To XHTML or not to XHTML?

Today, we had a conversation about HTML 4 vs XHTML 1.0. For me, the matter was neatly settled they very first time I saw an XML system produce XHTML like this:

  <p>An article with an <em/> empty emphasis tag.</p>

Perfectly legal XML, perfectly legal XHTML. But — if you serve up this XHTML as text/html (which 99.99% of the world does), then you end up with this:

Empty tags considered harmful

Why? Because it’s parsed as HTML. And the browser sees the start of an em tag, but no close.

And now I make sure that all our sites emit HTML 4. It’s a lot simpler.

This isn’t to say I don’t use XHTML. It’s a fine medium for further processing (e.g. applying XSLT).
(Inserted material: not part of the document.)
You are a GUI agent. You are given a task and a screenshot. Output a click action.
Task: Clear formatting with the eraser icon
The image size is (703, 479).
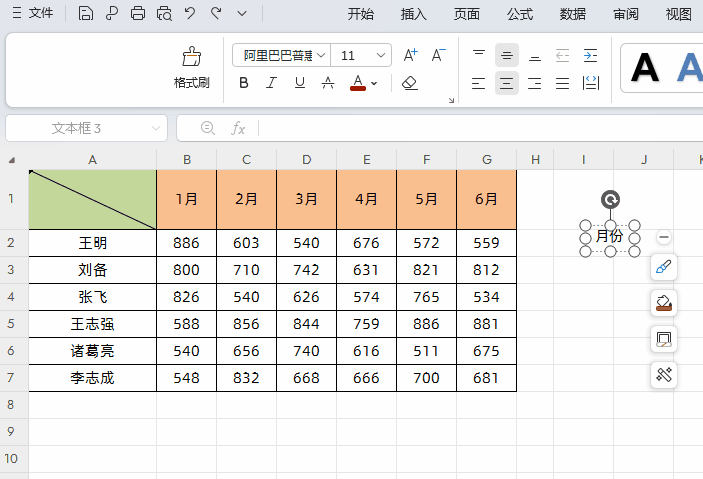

But it’s not right for serving up to browsers verbatim.

6 Comments to To XHTML or not to XHTML?

  1. dom says:

    @Mark Actually, I wasn’t talking about the header. I was talking about serving XHTML served up as text/html. This is what caused so many problems I switched to serving up HTML 4 instead.

  2. dom says:

    @Mark The actual switch is worth documenting actually. This was on a Cocoon site and we found that simply switching the serializer from xhtml to html wasn’t enough. We also had to add the following XSLT transform into the pipeline in order to strip out the XHTML namespace before serialization. I never did get to the bottom of why this was necessary.

    <xsl:stylesheet xmlns:xsl="" version="1.0">
      <xsl:template match="*">
        <xsl:element name="{local-name()}">
          <xsl:apply-templates select="@*|node()" />
      <xsl:template match="@*">
        <xsl:attribute name="{local-name()}">
          <xsl:value-of select="." />
      <xsl:template match="processing-instruction()|comment()">
          <xsl:apply-templates select="node()" />
  3. Mark says:

    You might talk about the config and/or code changes you made to switch between XHTML and HTML 4. The header has already been covered (text/html vs. application/xhtml+xml, but presumably you changed other things, like perhaps a dialect choice in XSLT, etc.

    Great blog BTW, I seem to keep running across entries when I’m doing Google searches, always a good read.

  4. No, it’s not vague at all. If you serve it as text/html, then browsers parse it as text/html, no matter what doctype and syntax you may have used.

  5. dom says:

    @Aristotle Pagaltzis It’s kind of vague for XHTML 1.0, IIRC. This is just an example of why it’s a really bad idea.

  6. You can’t serve XHTML as text/html. Whatever you serve as text/html is HTML – malformed HTML that happens to look like XHTML, maybe, but it’s HTML nonetheless. The only way to serve XHTML is to serve it as application/xhtml+xml.